Ce ton est donné et parfois l'obséquiosité est présente au long des différent chapitres. Mais au-delà de cet aspect général, la Mutuelle de Recouvrance semble déjà un outil opérationnel au service de la population.
Des statistiques sont tenues, analysées. Pour 1853 un excédent de 1 046,26 F est dégagé. Les dépenses sont honoraires de Médecins (292,40 F.), frais pharmaceutique (653,97 F.), secours en argent (1551,00 F.), frais funéraires (10,00 F).
Nous aurons les mêmes rubriques quelques années plus tard pour la Mutuelle de St-Pierre.
Le nombre de jours de maladie et le coût pour la Mutuelle :
3309 Journées (1,60 F par tête) en 1851, 1688 journées (1,52 F par tête) en 1852, 1583 journées (1,56 F par t~te) en 1853.
De quoi souffraient les gens ? La nature de la maladie, le nombre de jours d'arrêts de travail figurent au rapport. Les maladies les plus fréquentes qui y sont mentionnées sont :
Angine, 11 cas, Bronchite 12 cas, Pleurite ou point Pleuritique 14 cas, Entérite 9 cas, Abcès divers 7 cas...
Les cotisations mensuelles demandées aux adhérent sont de : 0,50 F de 16 à 35 ans, 0,75 F de 35 à 40 ans, 1 F de 40 à 50 ans.
Curieusement, aujourd'hui en 1991, il n'est pas toujours bien vu de pratiquer des cotisations variables suivant l'âge, car c'est porter atteinte aux pratiques de solidarité de la Mutualité Paradoxe de l'histoire...
La Mutuelle de Recouvrance était bien plus importante que ne le sera plus tard celle de St-Pierre. Elle affiche pour 1853, 354 adhérents, membres honoraires et membres titulaires confondus.
Le tableau des professions des membres honoraires fait apparaître du "beau monde" :
Maire de Brest, Préfet, Avocat, Pharmacien, Ingénieur, Aumônier, Abbé, Juge de Paix, Officier, Instituteur,. . .
Celui des Titulaires, les métiers de l'époque et notamment ceux du Port :
Modeleur, Charpentier, Patron de Gabarre, Forgeron, Fondeur, Calfat, Cordier, Peintre, Artificier, Cordonnier, Ebéniste, Voilier, Gabier de Port, Joumalier, Douanier, Chaloupier, Tonnelier,...
Dans son rapport, le Président justifie une dépense provoquée par la location d'un appartement où se faisaient les permanences, le secrétariat, l'encaisse des cotisations. Ceux-ci se faisaient au départ lors de la réunion mensuelle dans la chapelle du Sacré-Coeur.
Mais des "manipulations d'argent en tel lieu, cela n'était pas convenable"... De plus des sociétaires n'avaient pas forcément la somme d'argent disponible au jour dit, ce qui amena le trésorier à assurer ces permanences le samedi.

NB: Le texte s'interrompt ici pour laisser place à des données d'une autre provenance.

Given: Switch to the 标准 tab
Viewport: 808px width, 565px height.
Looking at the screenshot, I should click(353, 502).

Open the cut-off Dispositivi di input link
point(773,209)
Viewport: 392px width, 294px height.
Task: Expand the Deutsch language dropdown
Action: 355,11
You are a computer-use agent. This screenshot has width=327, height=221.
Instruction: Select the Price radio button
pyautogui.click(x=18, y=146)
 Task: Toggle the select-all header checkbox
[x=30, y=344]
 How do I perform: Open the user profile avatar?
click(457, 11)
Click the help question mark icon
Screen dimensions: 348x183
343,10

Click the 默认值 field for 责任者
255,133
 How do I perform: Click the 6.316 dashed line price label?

Ce local servait de bibliothèque, une réalisation qui tient à coeur au Président de la Chapelle. Composée de 2000 volumes, il en a été lu environ 500 pendant 1 hiver moyennant une rétribution de 5 centimes par volume.
Pour permettre un large accès à la bibliothèque, notamment pour les familles, le président souhaite la gratuité et sollicite un Secours auprès du Ministre de l'Intérieur. Relevons une partie du plaidoyer : "... il importe de pouvoir fournir à ces enfants pour charmer leurs moments de désoeuvrement des lectures moral, récréatives et amusantes qui viennent détruire la mauvaise influence de ces productions pernicieuses répandues avec tant de profusion et de subtilité dans toutes les classes de la société et à si bas prix qu'il est permis aux personnes les moins fortunées de les lire et de les posséder, . . . ".

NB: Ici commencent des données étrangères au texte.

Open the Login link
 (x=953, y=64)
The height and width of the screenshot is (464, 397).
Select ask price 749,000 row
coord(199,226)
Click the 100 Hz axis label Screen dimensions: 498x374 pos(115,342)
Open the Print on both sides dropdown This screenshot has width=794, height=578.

Autre souci en cette année : l'admission des enfants de sociétaires (de 10 à 16 ans) aux secours de la société, moyennant un supplément de cotisation.
Dans son rapport, le président souligne la bonne tenue des réunions mensuelles de la société :
"... chaque séance a été remplie par des chants religieux, lecture de P.V., admission de nouveaux adhérents quand il y a lieu, conseils moraux et chrétiens donnés par l'aumônier et le président de la société, et toujours terminée par la prière et le chant du Domine Salvum" ... " afin d'appeler la bénédiction et la protection de Dieu sur l'empereur".
Telles étaient les préoccupations de nos voisins de Recouvrance qui 5 ans après devaient aider à la création de la Mutuelle de Saint-Pierre.